In the midst of a worsening crisis caused by rising costs of living, Nigeria’s president unveiled his first budget since taking office.
He declared that in the upcoming fiscal year, the government would spend 27.5 trillion naira ($34.85 billion; £27 billion).
The plans would draw investment, according to Bola Ahmed Tinubu, providing “renewed hope” in lean economic times.
After an aggressive package of reform measures, inflation surged, prompting Mr Tinubu to urge patience.
Upon winning contentious elections in May with 37% of the vote, he stunned many Nigerians during his inaugural speech by abruptly ending a decades-old fuel subsidy.
Many saw their cost of living crisis worsen as a result of the move, which caused a sharp increase in the price of fuel and other goods.
In addition, Mr Tinubu abolished foreign exchange controls, which helped drive inflation to a 25 percent peak—the highest it has been in almost 20 years.
The depreciation of the naira led to a rise in import expenses and complicated repayment of foreign loans.
Mr. Tinubu, however, stood by his choice, claiming that the fuel subsidy had shown to be “harmful” to the national economy.

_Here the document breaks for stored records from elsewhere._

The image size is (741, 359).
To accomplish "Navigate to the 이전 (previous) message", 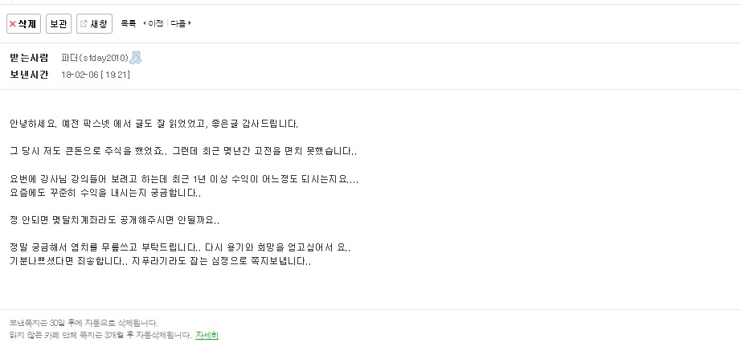I will [x=154, y=24].
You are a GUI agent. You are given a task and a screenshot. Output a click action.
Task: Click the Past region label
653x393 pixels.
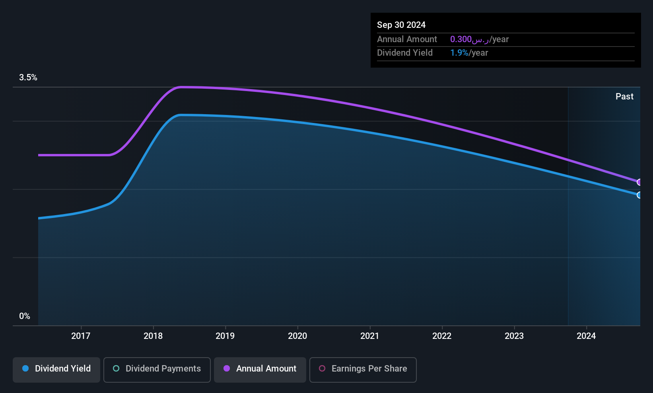[x=624, y=96]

He has repeatedly urged patience, stating that the budget’s effects on the cost of living crisis will only last temporarily and that the actions will ultimately benefit the nation and draw in more foreign investment.
According to Mr. Tinubu, his “Budget of Renewed Hope” would guarantee macroeconomic stability, spur growth that would create “job-rich” jobs, and lower the deficit.
He said that enhancing infrastructure and security was a top priority for the government, along with finding ways to alleviate the crisis caused by inflation.
According to Mr. Tinubu, increased tax revenue and oil production would increase government revenues and reduce the need for borrowing by his administration.
In addition, he stated that inflation would likely reach 21.4% and the economy would expand by at least 3.76% in 2024.
Official statistics show that it increased from 26.72% in September to 27.3% in October.
Due to the economic downturn, many young professionals in Nigeria have left the country in large numbers, many of them are unemployed.
Members of parliament must approve the budget before it can be implemented.